IPAが発表している「IPA 情報セキュリティ 10 大脅威 2025」において、ランサムウェアによる被害は10年連続10回目、DDoS攻撃(分散型サービス妨害攻撃)は5年ぶり6回目の選出がされており、もはやこれらの攻撃は発生しうるものとしてサイバー環境のセキュリティを考慮する際の必須事項であることは明白であると言えるかと思います。

上記の考えのもと、”サイバー環境のシステムにおいて、悪条件、負荷、攻撃、または侵害を予測し、それに耐え、回復し、適応する能力”のことをサイバーレジリエンスと呼びます。
(米国立標準技術研究所(NIST:National Institute of Standards and Technology)により定義)
本セッションでは、AWS 環境におけるランサムウェアやDDoS攻撃に対しサイバーレジリエンスを高めるための対応手法について解説します。
DDoS攻撃に対する防御
AWS環境上でホストされたサイバー環境について、2024年は年間で746,288件ものDDoS攻撃が観測されました。さらに攻撃の標的レイヤーを分析すると、50.23%はインフラストラクチャ、49.77%はアプリケーションに対するものでした。

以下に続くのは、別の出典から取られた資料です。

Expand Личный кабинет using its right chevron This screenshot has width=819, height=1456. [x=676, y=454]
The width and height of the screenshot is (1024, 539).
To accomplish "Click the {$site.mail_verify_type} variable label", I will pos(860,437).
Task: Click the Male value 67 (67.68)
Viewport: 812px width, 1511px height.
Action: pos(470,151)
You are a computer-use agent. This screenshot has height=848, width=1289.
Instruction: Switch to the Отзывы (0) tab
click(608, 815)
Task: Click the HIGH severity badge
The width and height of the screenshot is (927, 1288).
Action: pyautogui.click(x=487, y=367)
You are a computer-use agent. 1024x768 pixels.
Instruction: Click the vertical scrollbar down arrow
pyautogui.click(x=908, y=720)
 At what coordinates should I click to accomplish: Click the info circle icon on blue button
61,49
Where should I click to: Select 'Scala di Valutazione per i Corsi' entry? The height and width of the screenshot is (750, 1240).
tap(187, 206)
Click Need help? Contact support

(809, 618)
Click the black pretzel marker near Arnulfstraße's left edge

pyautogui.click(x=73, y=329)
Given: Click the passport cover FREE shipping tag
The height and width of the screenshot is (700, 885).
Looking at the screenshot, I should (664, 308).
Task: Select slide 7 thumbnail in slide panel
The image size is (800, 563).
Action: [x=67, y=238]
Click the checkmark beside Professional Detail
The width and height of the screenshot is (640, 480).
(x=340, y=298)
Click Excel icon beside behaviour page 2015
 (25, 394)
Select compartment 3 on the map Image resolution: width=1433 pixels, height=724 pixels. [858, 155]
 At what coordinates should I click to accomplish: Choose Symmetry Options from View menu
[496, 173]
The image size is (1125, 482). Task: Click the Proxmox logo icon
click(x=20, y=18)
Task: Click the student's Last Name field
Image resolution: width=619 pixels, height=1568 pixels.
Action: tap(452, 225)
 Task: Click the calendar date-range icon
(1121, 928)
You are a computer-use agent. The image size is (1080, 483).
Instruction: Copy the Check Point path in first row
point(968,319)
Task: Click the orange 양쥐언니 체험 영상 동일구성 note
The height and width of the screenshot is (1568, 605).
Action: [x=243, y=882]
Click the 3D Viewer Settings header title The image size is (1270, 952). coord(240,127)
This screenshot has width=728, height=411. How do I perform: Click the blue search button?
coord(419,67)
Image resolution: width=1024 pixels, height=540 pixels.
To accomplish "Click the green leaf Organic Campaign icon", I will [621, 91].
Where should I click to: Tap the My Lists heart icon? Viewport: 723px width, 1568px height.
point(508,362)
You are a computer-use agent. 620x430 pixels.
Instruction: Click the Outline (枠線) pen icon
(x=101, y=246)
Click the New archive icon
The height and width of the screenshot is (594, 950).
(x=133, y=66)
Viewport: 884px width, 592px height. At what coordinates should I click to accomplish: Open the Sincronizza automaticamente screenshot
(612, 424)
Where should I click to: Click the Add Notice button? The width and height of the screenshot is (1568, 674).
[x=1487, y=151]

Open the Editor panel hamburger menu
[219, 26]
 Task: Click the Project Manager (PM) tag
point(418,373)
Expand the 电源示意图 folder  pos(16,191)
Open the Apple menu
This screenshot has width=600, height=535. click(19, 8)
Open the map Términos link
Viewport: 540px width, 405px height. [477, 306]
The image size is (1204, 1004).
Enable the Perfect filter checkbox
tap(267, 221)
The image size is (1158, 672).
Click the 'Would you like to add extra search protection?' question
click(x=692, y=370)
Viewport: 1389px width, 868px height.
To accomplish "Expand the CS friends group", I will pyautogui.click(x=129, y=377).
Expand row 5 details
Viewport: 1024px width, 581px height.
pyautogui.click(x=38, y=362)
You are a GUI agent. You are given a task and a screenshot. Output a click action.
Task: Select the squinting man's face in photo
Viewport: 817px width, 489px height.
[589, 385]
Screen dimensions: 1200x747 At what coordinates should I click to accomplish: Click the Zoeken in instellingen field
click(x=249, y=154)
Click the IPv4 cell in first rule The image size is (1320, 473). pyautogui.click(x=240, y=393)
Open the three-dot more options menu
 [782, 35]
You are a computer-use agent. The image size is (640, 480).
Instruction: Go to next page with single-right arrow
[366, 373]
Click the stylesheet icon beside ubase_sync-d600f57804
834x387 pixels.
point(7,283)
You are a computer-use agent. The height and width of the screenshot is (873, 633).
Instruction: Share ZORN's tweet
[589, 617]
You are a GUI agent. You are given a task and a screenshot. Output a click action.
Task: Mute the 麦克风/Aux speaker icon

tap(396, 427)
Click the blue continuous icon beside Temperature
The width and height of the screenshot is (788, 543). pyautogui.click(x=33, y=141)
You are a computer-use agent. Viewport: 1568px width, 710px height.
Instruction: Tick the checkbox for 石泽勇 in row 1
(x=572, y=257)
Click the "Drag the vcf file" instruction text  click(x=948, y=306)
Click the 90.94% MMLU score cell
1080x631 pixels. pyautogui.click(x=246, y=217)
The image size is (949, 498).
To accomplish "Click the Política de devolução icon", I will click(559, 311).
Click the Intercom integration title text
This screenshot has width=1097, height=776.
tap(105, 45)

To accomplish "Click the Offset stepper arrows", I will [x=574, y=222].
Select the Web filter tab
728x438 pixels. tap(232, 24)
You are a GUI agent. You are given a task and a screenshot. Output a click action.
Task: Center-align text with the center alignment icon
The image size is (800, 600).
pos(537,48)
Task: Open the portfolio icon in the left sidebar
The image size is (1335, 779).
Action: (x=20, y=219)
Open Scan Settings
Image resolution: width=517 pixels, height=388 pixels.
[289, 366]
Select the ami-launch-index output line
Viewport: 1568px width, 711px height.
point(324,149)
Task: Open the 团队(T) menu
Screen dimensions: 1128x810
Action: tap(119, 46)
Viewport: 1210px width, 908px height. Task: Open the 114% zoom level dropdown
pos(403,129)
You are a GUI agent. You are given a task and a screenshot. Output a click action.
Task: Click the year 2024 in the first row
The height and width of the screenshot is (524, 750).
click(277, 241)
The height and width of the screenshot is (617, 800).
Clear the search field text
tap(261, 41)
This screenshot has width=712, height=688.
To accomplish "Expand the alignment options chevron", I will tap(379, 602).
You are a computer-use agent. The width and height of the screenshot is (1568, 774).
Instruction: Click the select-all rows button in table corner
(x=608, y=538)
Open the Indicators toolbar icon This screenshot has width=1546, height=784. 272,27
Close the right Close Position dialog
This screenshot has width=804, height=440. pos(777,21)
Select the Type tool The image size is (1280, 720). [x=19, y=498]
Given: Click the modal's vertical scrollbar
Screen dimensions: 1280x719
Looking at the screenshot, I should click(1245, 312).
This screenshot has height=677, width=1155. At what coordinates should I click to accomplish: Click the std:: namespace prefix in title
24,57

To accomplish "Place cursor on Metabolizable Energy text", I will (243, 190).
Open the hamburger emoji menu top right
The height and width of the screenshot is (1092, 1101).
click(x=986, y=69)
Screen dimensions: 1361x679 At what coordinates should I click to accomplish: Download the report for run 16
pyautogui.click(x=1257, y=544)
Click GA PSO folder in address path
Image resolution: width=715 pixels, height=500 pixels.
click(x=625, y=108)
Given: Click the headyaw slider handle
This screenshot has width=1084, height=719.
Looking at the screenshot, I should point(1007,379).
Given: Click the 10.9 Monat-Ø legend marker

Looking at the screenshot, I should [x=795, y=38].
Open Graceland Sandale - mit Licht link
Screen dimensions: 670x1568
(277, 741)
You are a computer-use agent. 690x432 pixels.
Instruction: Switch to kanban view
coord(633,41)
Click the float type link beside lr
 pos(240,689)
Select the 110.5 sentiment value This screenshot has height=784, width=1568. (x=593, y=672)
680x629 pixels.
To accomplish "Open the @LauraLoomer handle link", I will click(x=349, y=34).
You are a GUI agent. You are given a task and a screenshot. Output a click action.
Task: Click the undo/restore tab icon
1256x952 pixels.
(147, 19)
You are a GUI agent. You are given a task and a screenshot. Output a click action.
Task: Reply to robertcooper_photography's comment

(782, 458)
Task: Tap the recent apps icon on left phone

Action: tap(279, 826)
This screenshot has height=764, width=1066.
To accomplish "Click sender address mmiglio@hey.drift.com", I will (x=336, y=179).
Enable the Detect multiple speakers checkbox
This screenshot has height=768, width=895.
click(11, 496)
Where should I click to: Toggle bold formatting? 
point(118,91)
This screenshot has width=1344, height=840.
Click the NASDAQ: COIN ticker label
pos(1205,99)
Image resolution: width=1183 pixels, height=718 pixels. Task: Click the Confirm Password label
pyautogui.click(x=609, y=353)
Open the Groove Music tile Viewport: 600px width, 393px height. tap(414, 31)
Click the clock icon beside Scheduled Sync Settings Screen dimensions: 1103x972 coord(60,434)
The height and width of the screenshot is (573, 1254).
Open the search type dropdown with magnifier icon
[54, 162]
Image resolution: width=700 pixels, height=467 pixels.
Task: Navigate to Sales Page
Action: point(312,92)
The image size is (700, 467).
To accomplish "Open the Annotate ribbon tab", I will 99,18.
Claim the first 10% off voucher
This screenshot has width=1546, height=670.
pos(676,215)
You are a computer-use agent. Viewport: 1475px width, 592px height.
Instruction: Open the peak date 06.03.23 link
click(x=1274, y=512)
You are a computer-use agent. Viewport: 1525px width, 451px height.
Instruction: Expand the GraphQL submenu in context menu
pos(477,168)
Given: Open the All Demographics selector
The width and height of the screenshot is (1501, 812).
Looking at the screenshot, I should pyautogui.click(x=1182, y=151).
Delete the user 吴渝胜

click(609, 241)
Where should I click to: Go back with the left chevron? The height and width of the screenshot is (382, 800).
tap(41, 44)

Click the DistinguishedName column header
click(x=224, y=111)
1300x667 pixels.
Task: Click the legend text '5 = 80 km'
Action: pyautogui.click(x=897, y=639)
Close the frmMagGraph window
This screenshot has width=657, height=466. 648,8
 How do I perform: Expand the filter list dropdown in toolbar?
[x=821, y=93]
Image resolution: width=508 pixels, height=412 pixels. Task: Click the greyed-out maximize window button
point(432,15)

インフラストラクチャに対するDDoS攻撃はAWS Shieldにて防御することが可能です。一方で、アプリケーションに対する攻撃はユーザ側にて対策が必要な部分となります。
Webアプリに対するDDoS耐性向上のベストプラクティス
AWS環境におけるWebアプリに対するDDoS耐性向上のベストプラクティスとして、下記5点があげられました。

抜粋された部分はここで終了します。